WHAT YOU NEED TO DO
In the records below, find each line with "label" and copy it.

Stored data
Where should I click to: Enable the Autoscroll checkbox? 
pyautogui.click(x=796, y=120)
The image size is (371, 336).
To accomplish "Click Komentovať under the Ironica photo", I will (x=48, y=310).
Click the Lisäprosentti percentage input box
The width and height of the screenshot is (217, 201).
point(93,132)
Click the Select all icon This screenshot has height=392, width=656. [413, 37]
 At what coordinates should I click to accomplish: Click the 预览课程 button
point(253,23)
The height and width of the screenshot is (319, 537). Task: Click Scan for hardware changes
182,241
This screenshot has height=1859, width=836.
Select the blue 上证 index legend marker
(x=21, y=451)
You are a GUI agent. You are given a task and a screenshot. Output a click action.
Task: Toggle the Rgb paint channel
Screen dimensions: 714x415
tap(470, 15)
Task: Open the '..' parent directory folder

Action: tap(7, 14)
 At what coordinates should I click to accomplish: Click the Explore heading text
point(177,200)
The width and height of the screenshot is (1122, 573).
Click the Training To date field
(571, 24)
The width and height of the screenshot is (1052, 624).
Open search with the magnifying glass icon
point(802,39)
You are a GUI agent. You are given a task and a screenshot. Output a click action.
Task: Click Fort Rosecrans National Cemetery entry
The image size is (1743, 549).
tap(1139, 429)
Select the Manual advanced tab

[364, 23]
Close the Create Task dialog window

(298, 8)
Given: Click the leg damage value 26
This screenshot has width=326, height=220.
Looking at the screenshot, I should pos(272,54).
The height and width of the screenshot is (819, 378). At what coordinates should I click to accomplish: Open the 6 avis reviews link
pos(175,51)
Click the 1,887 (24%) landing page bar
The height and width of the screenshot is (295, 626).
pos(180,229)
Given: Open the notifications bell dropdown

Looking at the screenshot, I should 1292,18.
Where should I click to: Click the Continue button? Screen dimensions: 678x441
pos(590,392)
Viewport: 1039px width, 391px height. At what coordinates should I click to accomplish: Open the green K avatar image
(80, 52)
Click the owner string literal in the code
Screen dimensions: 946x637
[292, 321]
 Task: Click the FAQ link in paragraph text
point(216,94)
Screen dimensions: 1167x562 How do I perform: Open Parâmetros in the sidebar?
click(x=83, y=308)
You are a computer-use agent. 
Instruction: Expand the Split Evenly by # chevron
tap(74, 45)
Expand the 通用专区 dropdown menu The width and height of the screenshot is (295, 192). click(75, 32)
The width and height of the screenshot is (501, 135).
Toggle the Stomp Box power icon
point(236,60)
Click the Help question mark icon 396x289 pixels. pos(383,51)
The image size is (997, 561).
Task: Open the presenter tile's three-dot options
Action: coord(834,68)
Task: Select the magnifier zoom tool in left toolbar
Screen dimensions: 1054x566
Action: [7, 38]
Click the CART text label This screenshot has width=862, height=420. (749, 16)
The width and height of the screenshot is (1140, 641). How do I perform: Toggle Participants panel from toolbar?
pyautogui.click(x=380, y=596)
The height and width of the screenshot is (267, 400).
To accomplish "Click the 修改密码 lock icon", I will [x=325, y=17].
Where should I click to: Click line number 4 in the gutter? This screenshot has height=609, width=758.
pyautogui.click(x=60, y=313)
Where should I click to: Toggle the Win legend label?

RESULT OF THIS TASK
Click the CART text label This screenshot has width=862, height=420. (749, 16)
Where should I click to: Toggle the Win legend label?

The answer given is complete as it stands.